In short, "End of Summer" is an impressionistic film, which Jóhannsson soundtracked together with his long-time musical partner Hildur Guðnadóttir and Robert A.A. Lowe aka Lichens. Gesamtkunstwerk incoming! The album was released—on CD with a DVD supplement of the film and on vinyl with a bonus field recordings track—at the end of 2015 on Monique Recknagel's ever-reliable Sonic Pieces label, shortly before Jóhannsson got on board with Deutsche Grammophon for most of his releases in following years. All in all, we are dealing with a small but decisive turning point in his work.
Kristoffer: Over the past 12 to 18 months, I've become something of a cinephile. I've always liked films as a medium, but now I also love cinema—which is not the same thing. I have a more in-depth basic knowledge of and therefore a completely different appreciation for filmmaking and can appreciate and enjoy image composition, editing techniques and so on in a way that I couldn't before. This makes me think that I should watch "End of Summer" again. The first and so far last time I tried this was about two years ago, emphasis on tried: I closed the MUBI tab after 15 minutes because I was just too bored. I was watching this ... can we even call it a documentary film?
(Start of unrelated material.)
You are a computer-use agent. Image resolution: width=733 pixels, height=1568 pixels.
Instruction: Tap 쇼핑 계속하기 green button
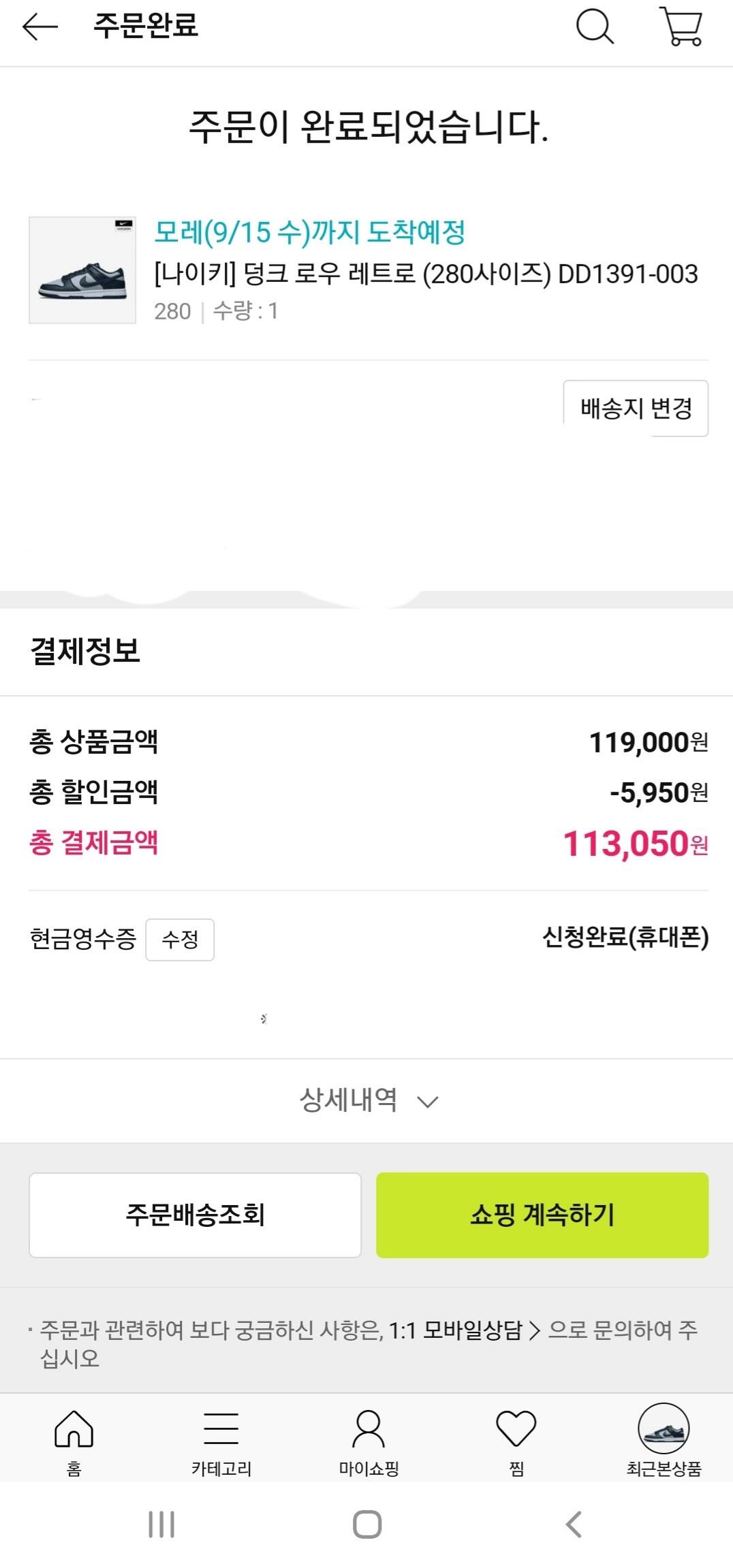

Be that as it may, I didn't recognise anything interesting in it. Maybe I would feel differently today.
However, I doubt it. Rather, I have new empathy for those with whom I talk about Jóhannsson's work and who then say: "It's okay, but somehow too kitschy, safe, smooth." We both know that this is nonsense, because beneath the supposed kitsch lie abysses as deep as a Mariana Trench, into which we are only too happy to jump, knowing that we will come out of it with bloody knees. But "End of Summer" and "Last and First Men", one of his last projects, which was based on a film of his that was recently shown at the CTM Festival with an added dance performance, make the same impression on me as others have of his music: lots of beautiful surfaces, lots of things that simply work well in their iconography (penguins here, brutalist buildings there), yet ultimately little content. However, not everything that is impressionistic is also impressive.
Jóhannsson's films don't have to do that, perhaps the artist's production intentions and the reception attitude of the new cineaste, which I am now, are simply not compatible. Nevertheless, "End of Summer" works better for me as an album, and I find the bonus material almost more beautiful than the actual music. But enough about me. Thaddi, why don't you tell me first: what do you think of Jóhannsson as a filmmaker - and how did he do for you as a (co-)composer on this short soundtrack?
"The interplay between the three musicians sounds very streaky, especially in the first part, which indicates a lot of sediment under the surface. Just perfect."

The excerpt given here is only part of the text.